Le régime social du président de SAS
Le président de SAS est assimilé-salarié au regard de la Sécurité sociale. Il cotise au régime général, comme un cadre salarié, à l’exception de l’assurance chômage (non couverte par Pôle Emploi pour les mandataires sociaux, sauf dispositif spécifique).
Pour un salaire brut de 100 000 €, le coût total pour la SAS (salaire brut + cotisations patronales) est de l’ordre de 135 000 à 145 000 €, selon les tranches et les taux applicables. Le revenu net perçu après cotisations salariales et impôt sur le revenu varie selon la situation personnelle du dirigeant.
Rémunération et dividendes : trouver le bon équilibre
Les dividendes en SAS
Les dividendes distribués par une SAS à son président-actionnaire sont soumis au prélèvement forfaitaire unique (PFU) de 30 % (12,8 % d’IR + 17,2 % de prélèvements sociaux), sauf option pour le barème progressif. Ils ne sont pas soumis aux cotisations sociales, contrairement à la rémunération.
La distribution de dividendes réduit donc les charges sociales, mais elle n’est possible que si la société dégage un résultat net suffisant après IS.
La logique d’optimisation
Le principe est le suivant : verser une rémunération suffisante pour valider les trimestres de retraite et bénéficier d’une couverture sociale correcte, puis compléter par des dividendes pour le revenu additionnel. La rémunération optimale dépend du niveau de bénéfice de la société, du taux marginal d’imposition du dirigeant et de ses objectifs de protection sociale.
| Mode de revenu | Charges sociales | Fiscalité | Droits sociaux générés |
|---|---|---|---|
| Rémunération (salaire) | ~75-80 % du brut | IR (barème) | Oui (retraite, maladie, prévoyance) |
| Dividendes | Aucune | PFU 30 % ou barème IR | Non |
Les dispositifs d’épargne pour compléter
Le Plan d’Épargne Retraite (PER)
Le président de SAS peut alimenter un PER individuel ou collectif. Les versements sont déductibles du revenu imposable dans la limite du plafond annuel (10 % des revenus professionnels, plafonné à 8 PASS, soit environ 35 000 € en 2025). C’est un levier puissant pour réduire l’IR tout en constituant une retraite complémentaire.

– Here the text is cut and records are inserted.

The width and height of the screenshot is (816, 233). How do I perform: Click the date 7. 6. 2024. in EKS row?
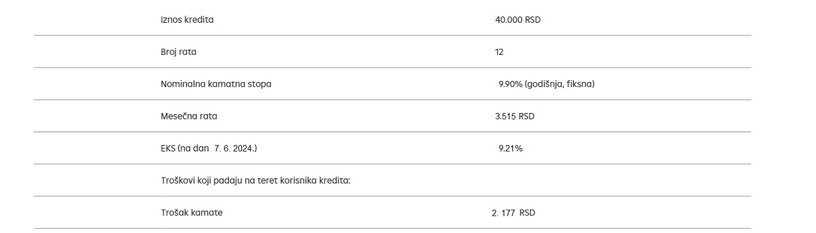(235, 149)
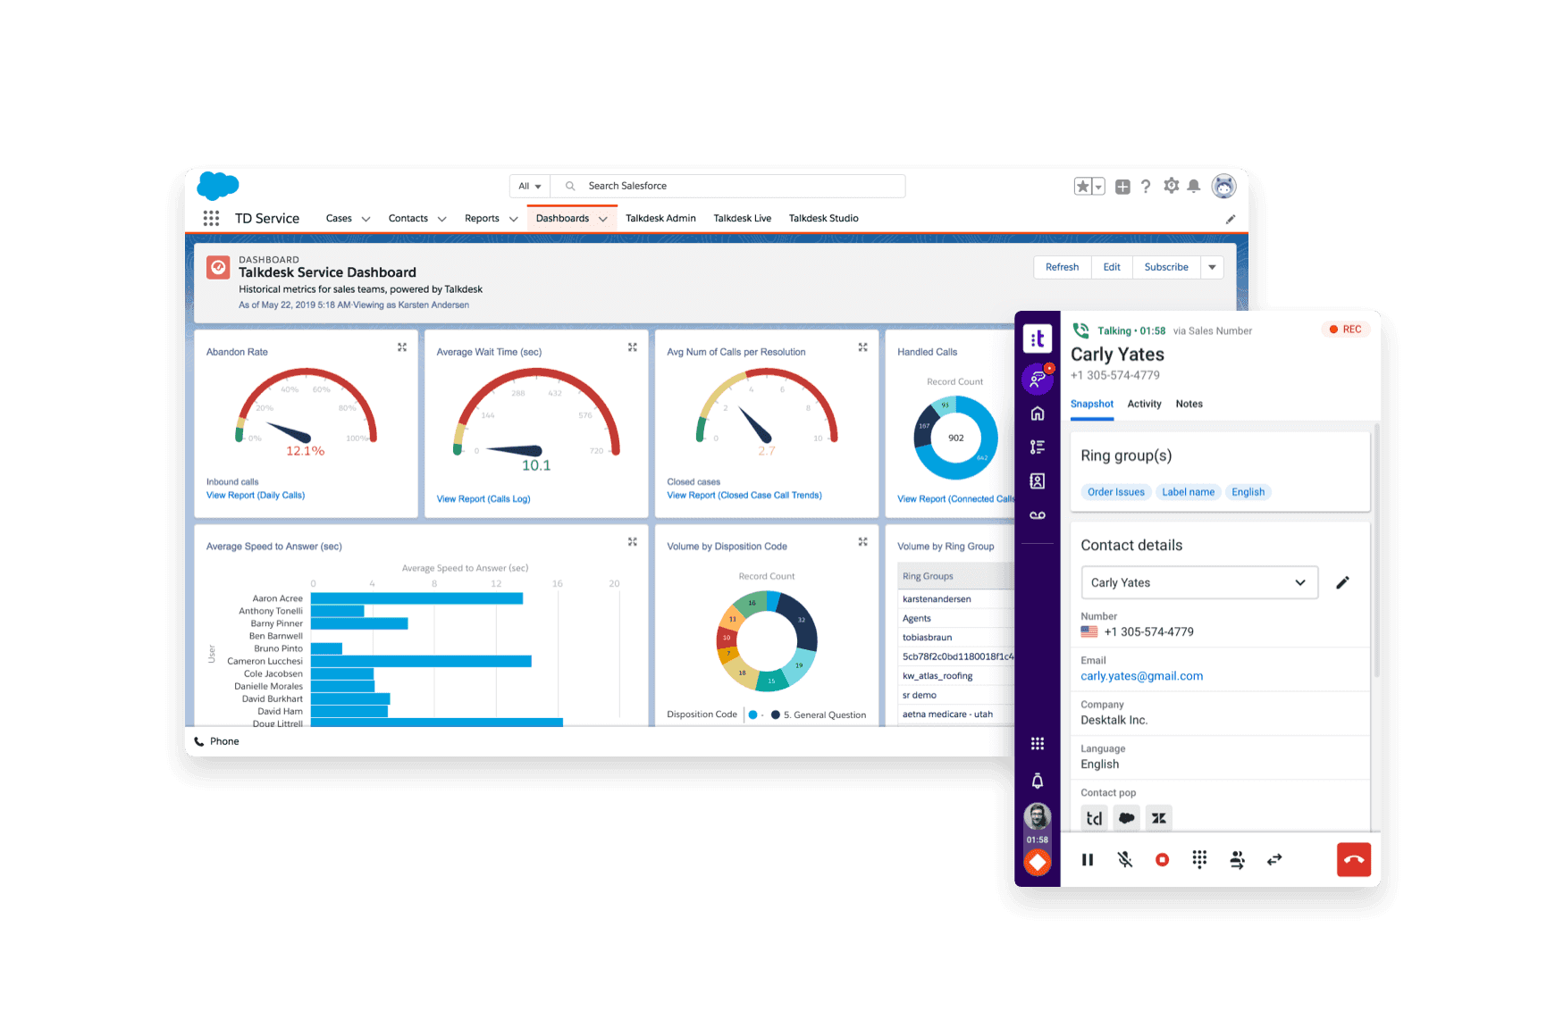Viewport: 1555px width, 1036px height.
Task: Click the transfer call arrows icon
Action: [1274, 859]
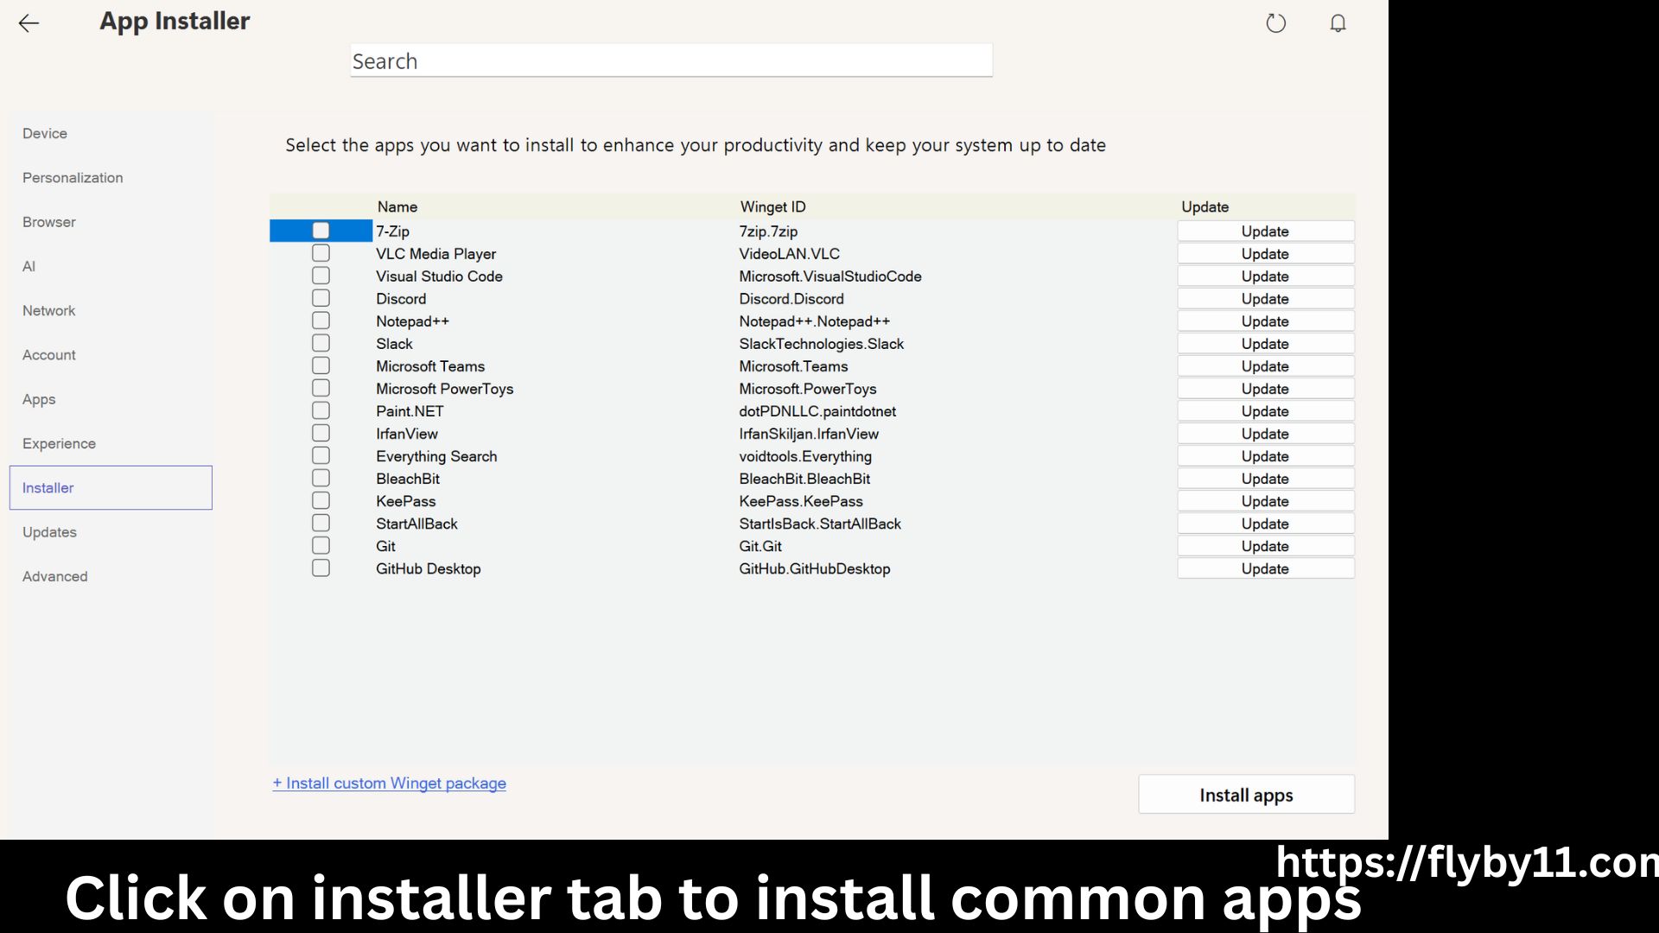Viewport: 1659px width, 933px height.
Task: Navigate back using the arrow icon
Action: 29,23
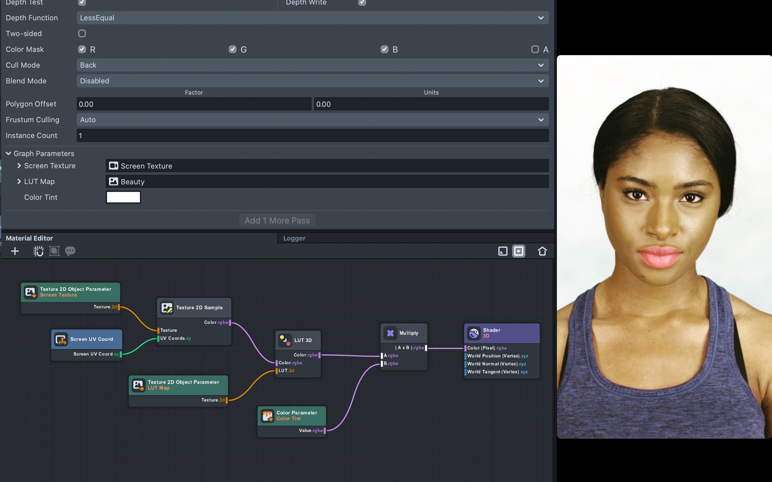Collapse the Graph Parameters section
The height and width of the screenshot is (482, 772).
tap(8, 154)
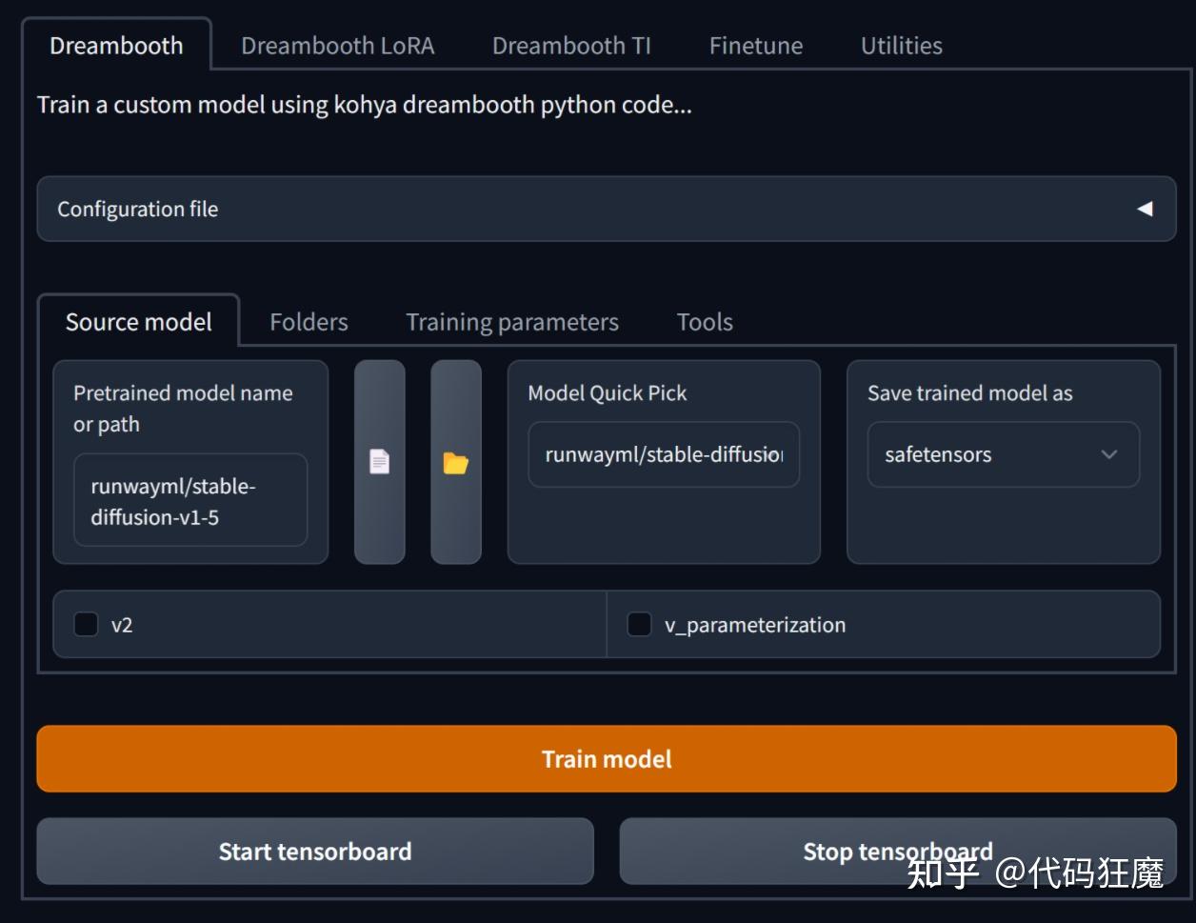This screenshot has height=923, width=1196.
Task: Expand the Configuration file section
Action: pos(607,209)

L’intéressement en SAS unipersonnelle
Depuis la loi Pacte, une SAS avec un seul salarié peut mettre en place un accord d’intéressement. Si le président est le seul bénéficiaire, les sommes versées sont exonérées de cotisations sociales (dans la limite de 30 000 € par an) et déductibles du résultat de la société. C’est un outil d’optimisation très efficace pour les petites structures.
Les frais professionnels
La société peut prendre en charge les frais professionnels réels du président (déplacements, repas d’affaires, formation) sur présentation de justificatifs. Ces remboursements ne sont pas soumis aux cotisations sociales et réduisent le résultat imposable de la société.
Les points de vigilance
Une rémunération trop faible expose le dirigeant à une faible protection sociale et à une retraite insuffisante. Une rémunération excessive par rapport au résultat peut déséquilibrer la trésorerie. Les dividendes doivent être distribués sur décision régulière en assemblée, après approbation des comptes : toute distribution sans base légale expose la société à un risque fiscal et social.